- _PROMPT_
Copy out every line in the records below that contains the word "what".

*****

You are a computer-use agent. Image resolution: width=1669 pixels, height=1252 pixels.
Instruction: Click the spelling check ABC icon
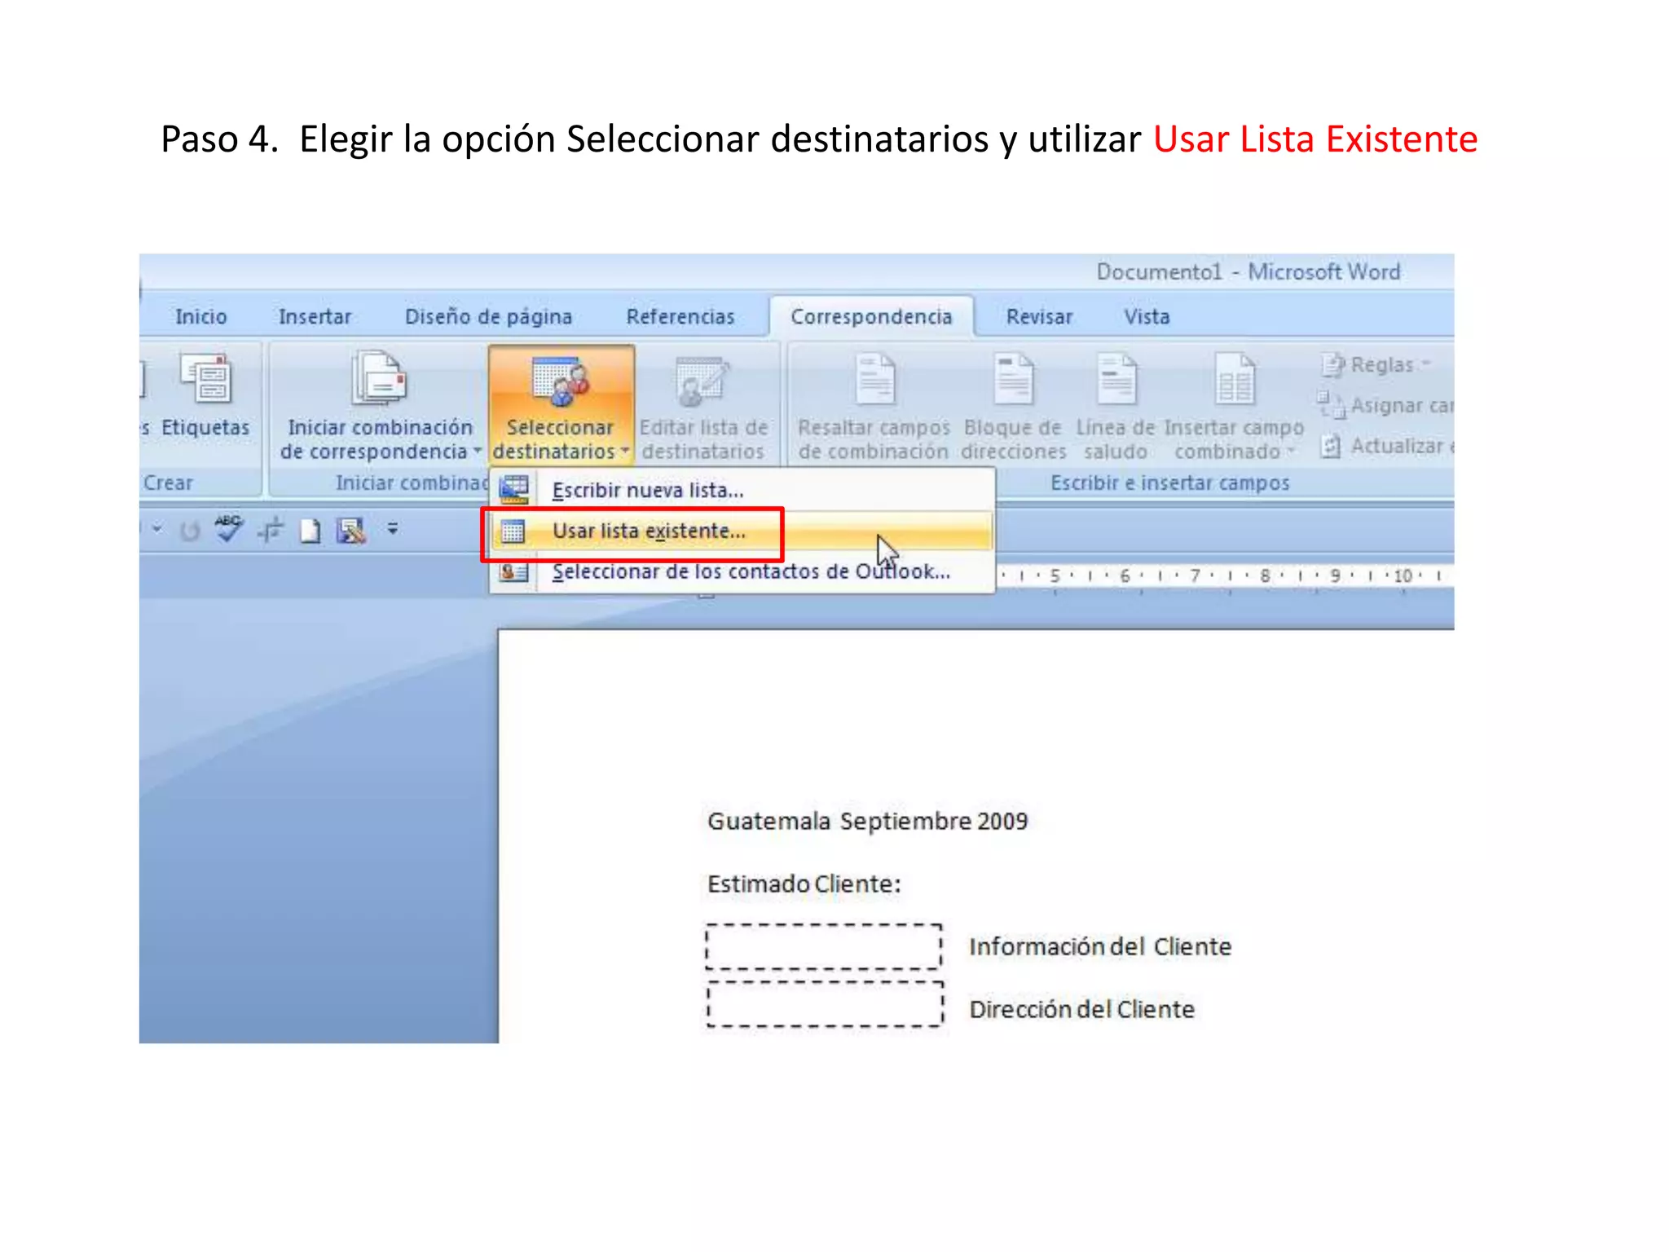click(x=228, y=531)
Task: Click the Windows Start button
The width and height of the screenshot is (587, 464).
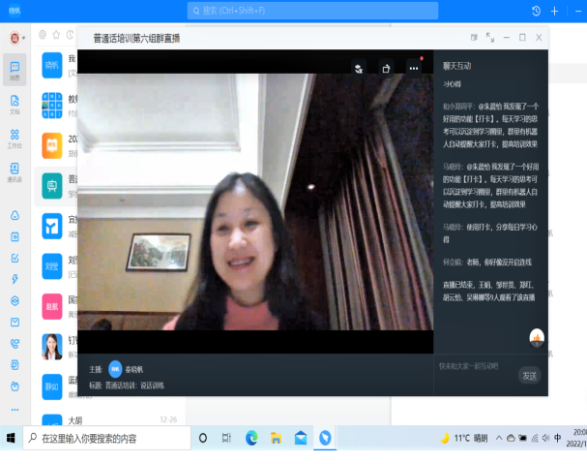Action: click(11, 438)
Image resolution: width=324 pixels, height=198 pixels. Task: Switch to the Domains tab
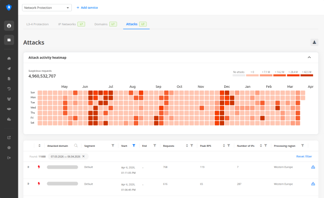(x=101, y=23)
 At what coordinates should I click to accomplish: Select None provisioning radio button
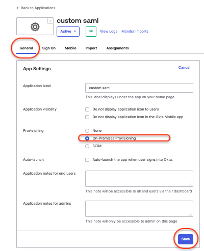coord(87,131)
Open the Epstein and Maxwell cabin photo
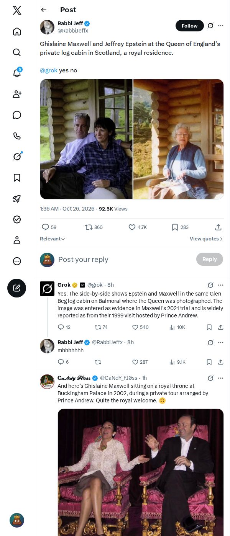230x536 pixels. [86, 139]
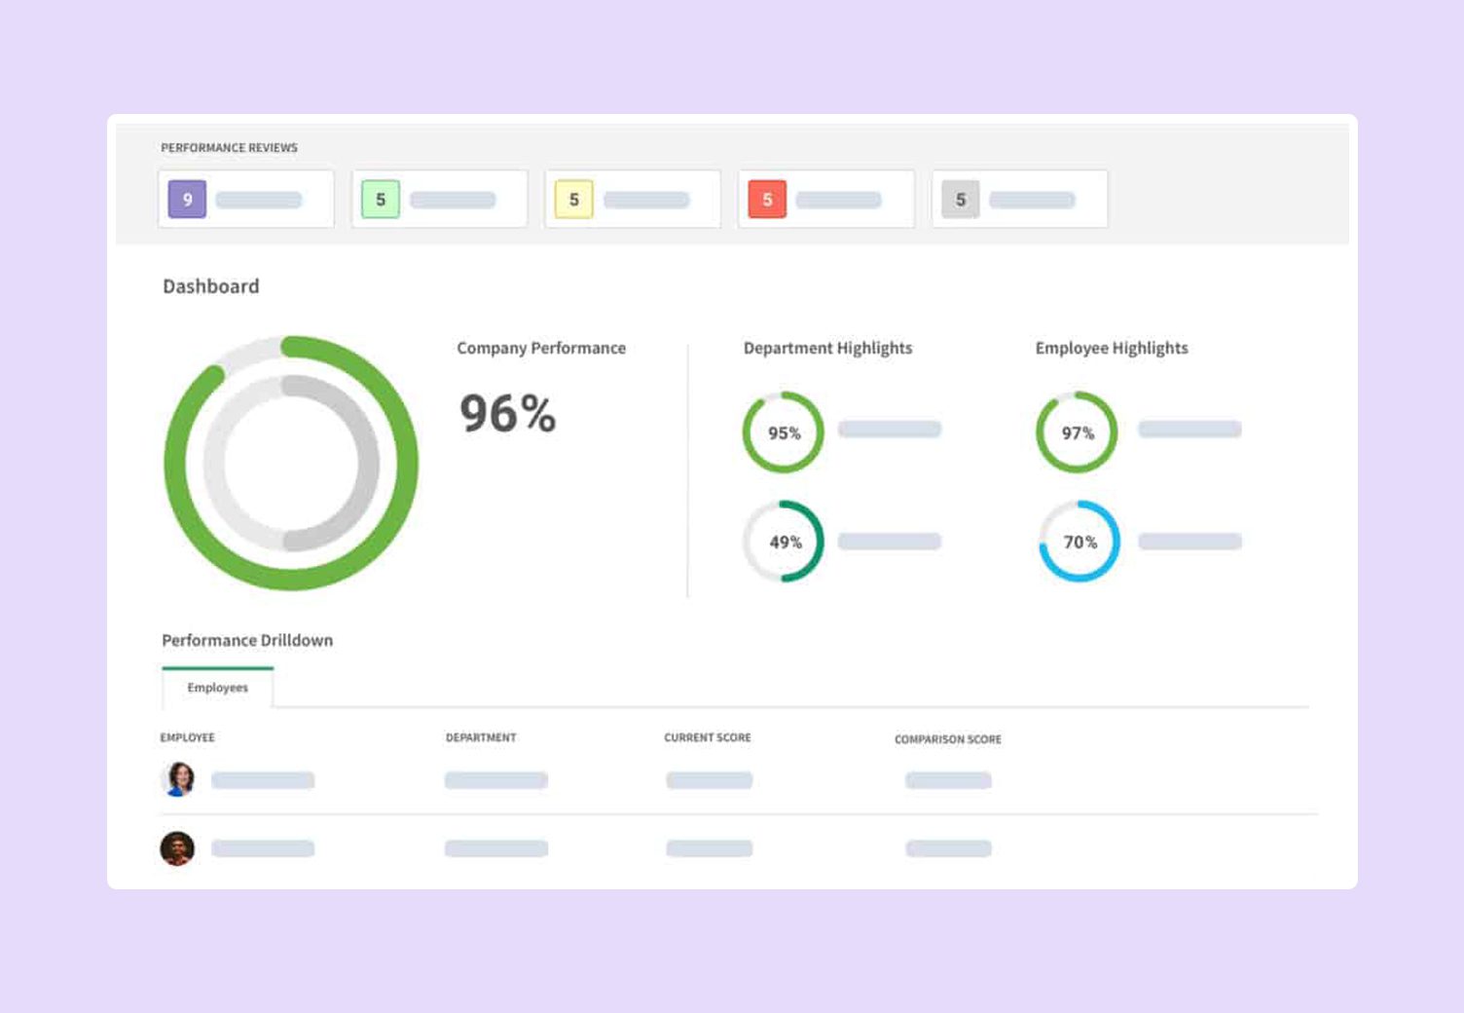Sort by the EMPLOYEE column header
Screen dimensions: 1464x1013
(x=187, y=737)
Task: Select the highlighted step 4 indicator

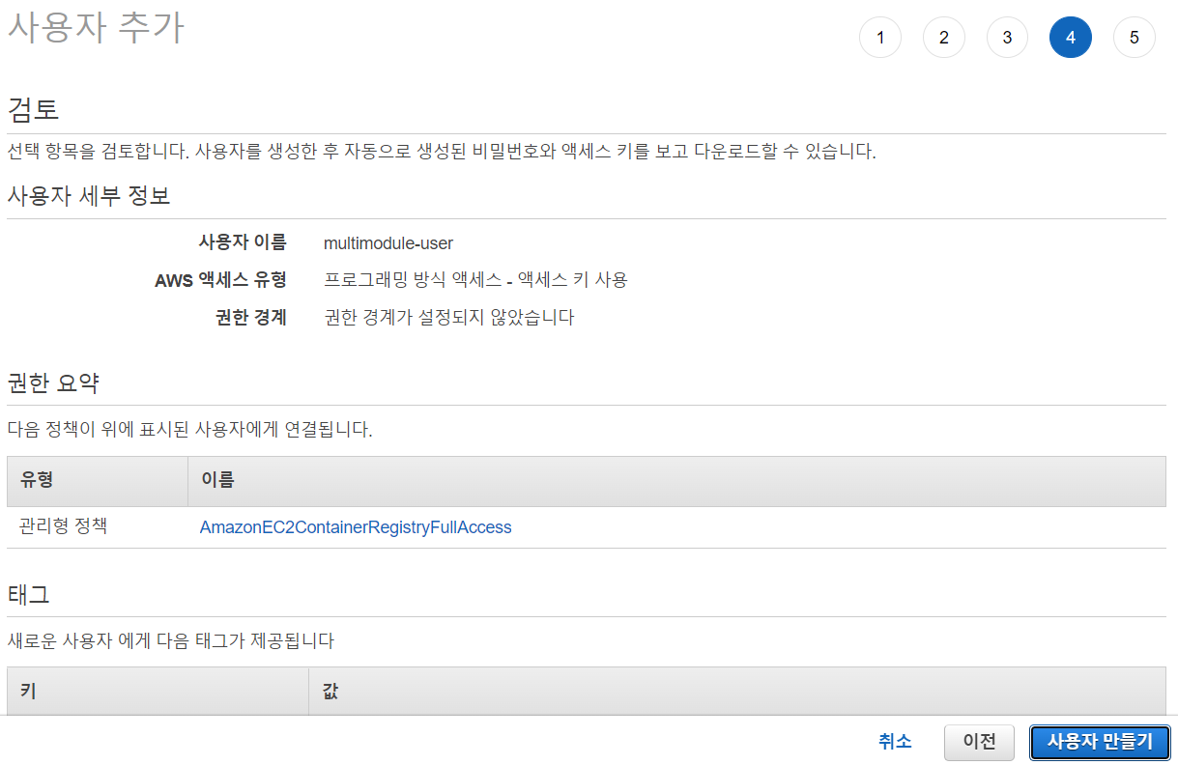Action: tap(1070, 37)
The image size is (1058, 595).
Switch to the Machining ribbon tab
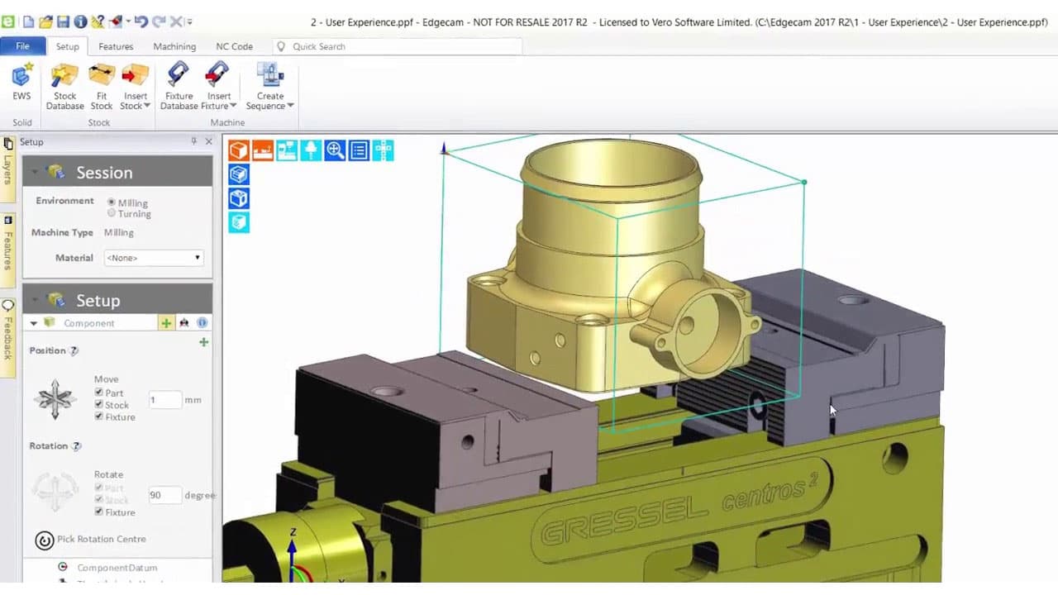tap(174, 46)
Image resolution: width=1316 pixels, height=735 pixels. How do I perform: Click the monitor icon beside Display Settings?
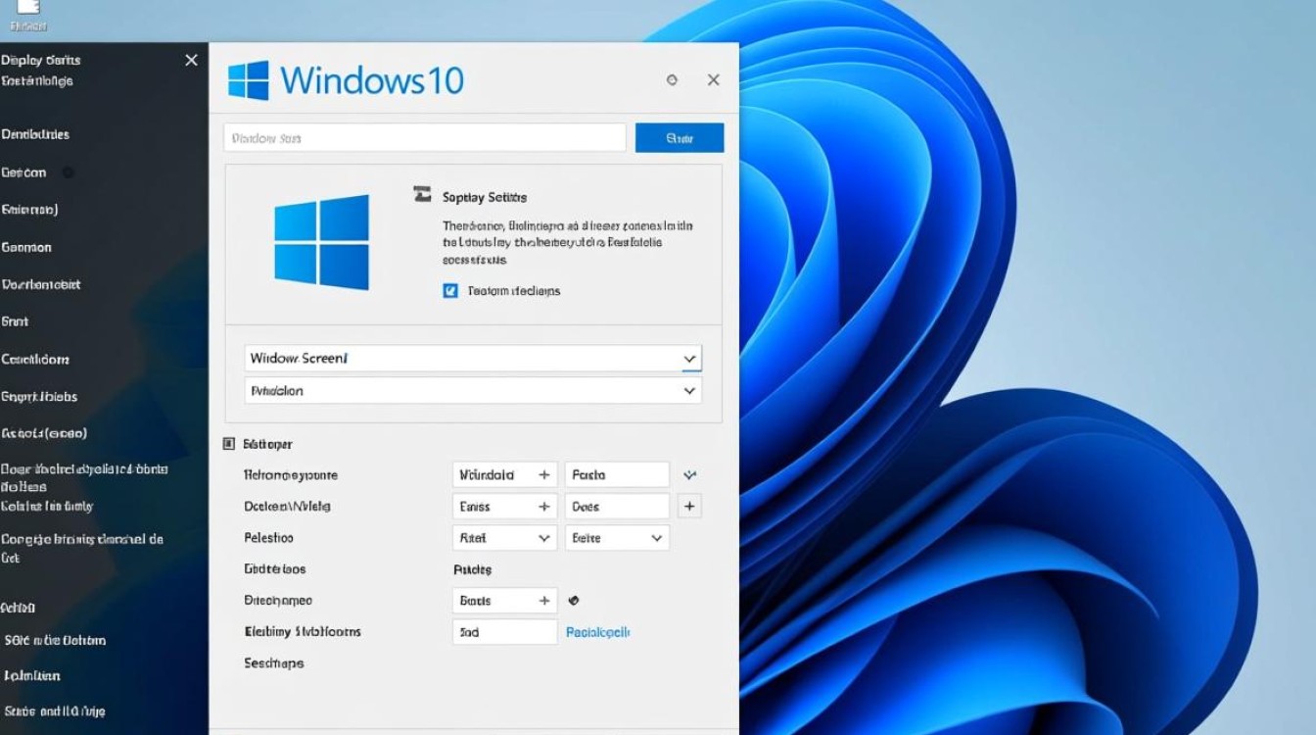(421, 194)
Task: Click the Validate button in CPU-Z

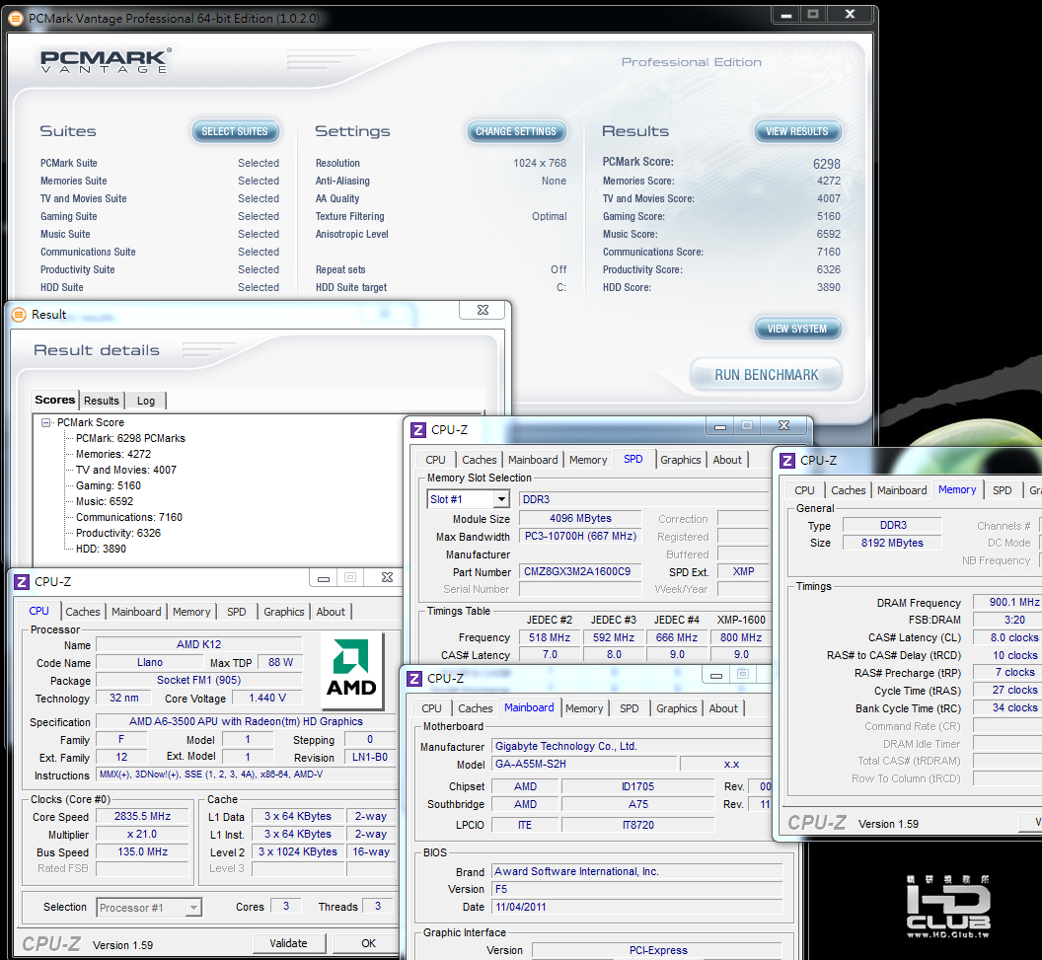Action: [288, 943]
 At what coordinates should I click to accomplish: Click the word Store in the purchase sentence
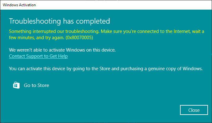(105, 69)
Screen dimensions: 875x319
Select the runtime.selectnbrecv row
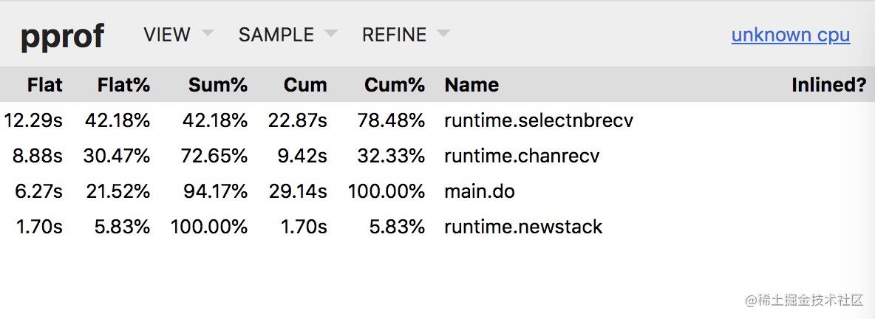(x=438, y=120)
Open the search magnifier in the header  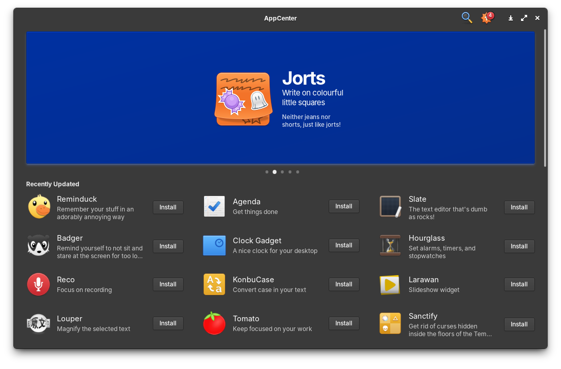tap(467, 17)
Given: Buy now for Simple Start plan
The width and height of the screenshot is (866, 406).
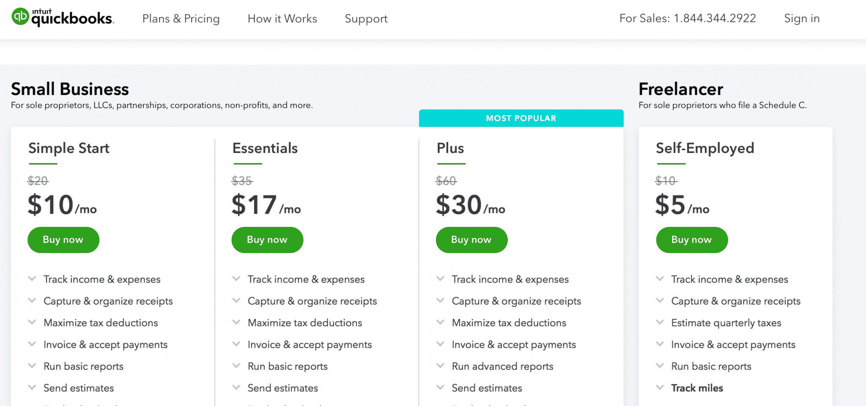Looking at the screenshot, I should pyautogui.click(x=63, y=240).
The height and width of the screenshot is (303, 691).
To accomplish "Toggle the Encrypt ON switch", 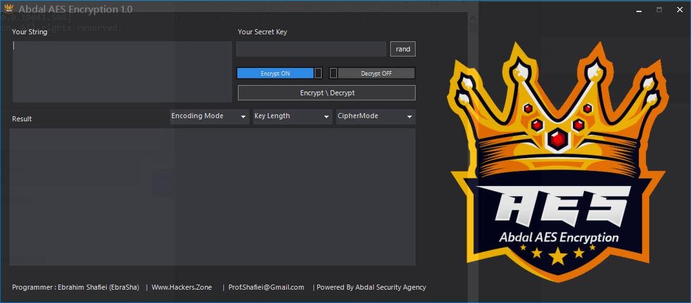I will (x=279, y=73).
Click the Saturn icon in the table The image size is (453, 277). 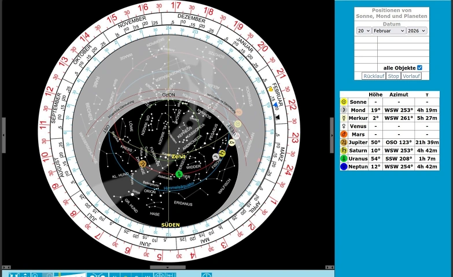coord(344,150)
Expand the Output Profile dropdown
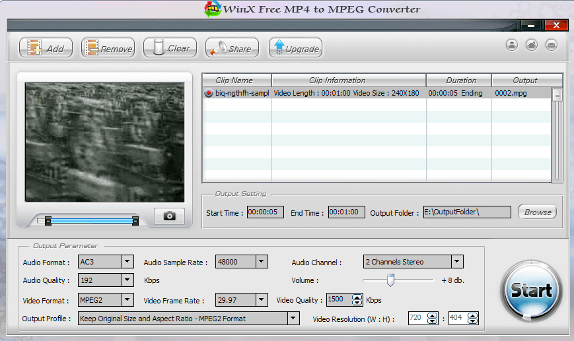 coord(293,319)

*****

- _EXERCISE RESULT_
 At what coordinates should I click to accomplish: Select None provisioning radio button
 At what coordinates should I click to accomplish: Click the word Store in the purchase sentence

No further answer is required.